[postgis-users] PostGIS Geography and Rhumb Lines

Sandro Santilli strk at keybit.net
Wed Nov 28 12:12:18 PST 2012


I would just cast the result to a geography:

  ST_Segmentize(...)::geography

--strk;

On Wed, Nov 28, 2012 at 11:44:23AM -0800, Derek Meyer wrote:
> Outstanding, thanks guys!
> 
> So am I correct that with something like the below I'd have a
> resulting geometry of coords out of a 2D plain, correct?  Assuming I
> got an acceptable SRID for Mercator there (3857?).
> 
> ST_Segmentize(ST_GeomFromText('LINESTRING(-29 -27,-30 -29.7,-36
> -31,-45 -33)'), 3857), 5)
> 
> Then when worked into a query that bundles everything up via
> ST_GeographyFromText, that each tiny segment would be technically
> great-circle again, but *overall* a reasonable rhumb line
> representation cast by the previous segmentize?
> 
> Makes sense to me.  My only other question would be probably a newbie
> syntactical question regarding how to get the above segmentize result
> within the SQL query.  Would I be using ST_AsText to return it to WKT
> and concating it somehow within my ST_GeographyFromText line?  I'm
> sure the below would probably break but, to see what I'm getting at...
> 
> ST_GeographyFromText('GEOMETRYCOLLECTION(LINESTRING(-28 -25, -27.6
> -25.5), ' .ST_AsText(ST_Segmentize(ST_GeomFromText('LINESTRING(-29
> -27,-30 -29.7,-36 -31,-45 -33)'), 3857), 5)). ')');
> 
> Just struggling to find an example online.  But given that, I'm just
> about there.  Thanks again!
> 
> - Derek
> 
> On Wed, Nov 28, 2012 at 8:47 AM, Paul Ramsey <pramsey at opengeo.org> wrote:
> > ST_Segmentize in geography will just segmentize along the great
> > circle.
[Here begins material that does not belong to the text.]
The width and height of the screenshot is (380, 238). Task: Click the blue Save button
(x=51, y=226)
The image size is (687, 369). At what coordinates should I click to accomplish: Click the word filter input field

You'll have to choose whether you want your model in geometry
> > or geography. If geometry, then you can use Mercator as your
> > projection (rhumb lines are then straight line) and use
> > ST_Segmentize(geography) to convert your great circles into
> > approximations in mercator.
> > Or, you can use geography, and leave your great circle lines alone,
> > but project your rhumb lines into geometry in mercator, st_segmentize
> > them *there*, then convert htem back to geography.
> > Clear as mud?
> > P.
> >
> > On Wed, Nov 28, 2012 at 4:33 AM, Sandro Santilli <strk at keybit.net> wrote:
> >> PostGIS-2.1 (in development) has an ST_Segmentize implementation for
> >> "geography" type, which should help with rhumb lines.
> >>
> >> You may or may not need to segmentize depending on the operation you
> >> want to do on those lines. Anyway it would be practical to use in your
> >> SQL queries if you don't want to store the segmentization persistently.
> >>
> >> --strk;
> >>
> >> On Wed, Nov 28, 2012 at 01:39:09AM -0800, Derek Meyer wrote:
> >>> My current project involves creating a spatial database of world-wide
> >>> airspace data, where each known flight information region is a polygon
> >>> containing boundaries that are a combination of great circle lines,
> >>> rhumb lines, and arcs.
> >>>
> >>> It seems straight forward enough that these polys could be easily
> >>> inserted into the database via ST_GeographyFromText fed with a WKT
> >>> GEOMETRYCOLLECTION of these compound boundary types, but I'm wondering
> >>> about how to deal with rhumb lines in such a case since the Geography
> >>> functions, if I understand correctly, base everything around a round
> >>> earth model and utilize great-circle by nature.
> >>>
> >>> Is there any way to explicitly declare a rhumb line in an insert query
> >>> such as this?  I've seen some examples elsewhere where a temporary
> >>> projection to 2D is utilized and then segmentized to
> >>> render/interpolate coordinates for a linestring that would more
> >>> accurately represent said rhumb line.  Is this still the accepted
> >>> approach?  Practical?  If so, how would such an approach be
> >>> implemented in context of the SQL query?
> >>>
> >>> Any info/suggestions welcome and appreciated.